1. Gem. § 227 AO können die Finanzbehörden Ansprüche aus dem Steuerschuldverhältnis – gem. § 3 Abs. 4, § 37 Abs. 1 und § 240 AO auch Säumniszuschläge – ganz oder zum Teil erlassen, wenn deren Einziehung nach Lage des einzelnen Falls unbillig wäre. Es handelt sich dabei um eine Ermessensentscheidung, die grundsätzlich vom FG nur daraufhin zu überprüfen ist, ob die Behörde die Grenzen der Ermessensnorm eingehalten und davon in einer ihrem Zweck entsprechenden Weise Gebrauch gemacht hat (§ 102 FGO); lediglich wenn im Einzelfall nur eine bestimmte Entscheidung über das Erlassbegehren in Betracht kommt (sog. Ermessensreduzierung auf null), kann das FG selbst unter Aufhebung der angefochtenen Behördenentscheidung über das Erlassbegehren in der Sache entscheiden.

2. Die vom FG im Streitfall bejahte Verfassungswidrigkeit des § 37 Abs. 3 Satz 7 EStG als Grund für die Annahme einer solchen Ermessensreduzierung auf null liegt nach Auffassung des BFH nicht vor. Danach verletzt die Vorschrift mit ihrem Ziel, im Bereich der Einkünfte aus Vermietung und Verpachtung typischerweise entstehende hohe Werbungskostenüberschüsse im Anfangsstadium der Einkünfteerzielung nicht bereits bei der ESt-Vorauszahlung, sondern erst im Veranlagungsverfahren zu berücksichtigen, nicht das objektive Nettoprinzip, weil die Werbungskostenüberschüsse bei der endgültigen ESt-Festsetzung berücksichtigt werden. Eine Benachteiligung ergibt sich lediglich für das ESt-Vorauszahlungsverfahren.

Auch wenn der Gesetzgeber mit der Regelung primär sog. Verlustzuweisungs- bzw. Bauherrenmodelle treffen wollte, spricht für die gewählte generelle Fassung zum einen, dass sie im Interesse der Rechtssicherheit schwierige Abgrenzungen zur Bestimmung sog. Verlustzuweisungsgesellschaften oder von Bauherrenmodellen und die in diesem Zusammenhang erforderliche Prüfung der endgültigen Höhe von Verlusten im Anfangsstadium eines Vermietungsobjekts vermeidet. Zum anderen konnte der Gesetzgeber gerade im Bereich der Vermietung und Verpachtung typisierend davon ausgehen, dass sich in vermehrter Zahl Fallgestaltungen von anfänglichen Werbungskostenüberhängen ergeben, die ggf. auch im Zeitraum der ESt-Vorauszahlungen noch nicht genau bezifferbar sind.
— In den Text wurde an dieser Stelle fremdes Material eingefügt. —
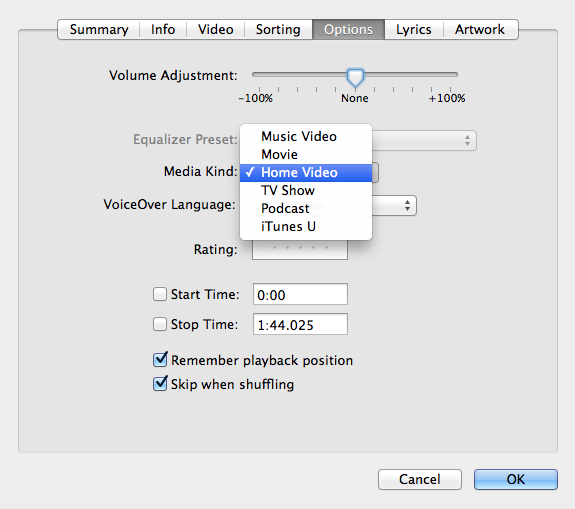This screenshot has width=575, height=509.
Task: Click the Stop Time input field
Action: point(300,324)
3. Die Verfassungsmäßigkeit des § 37 Abs. 3 Satz 7 EStG schließt auch aus, die Voraussetzungen für den (zwangsläufigen) Erlass von Säumniszuschlägen wegen eines überhängenden Tatbestands zu bejahen. Denn § 37 Abs. 3 Satz 7 EStG liefe ins Leere, wäre die Norm nicht mit allgemeinen Mitteln vollziehbar. Es entstünde insoweit ein verfassungswidriges Vollzugsdefizit (Art. 3 Abs. 1 GG; vgl. dazu BVerfG, Urteil vom 9.3.2004, 2 BvL 17/02, BVerfGE 110, 94).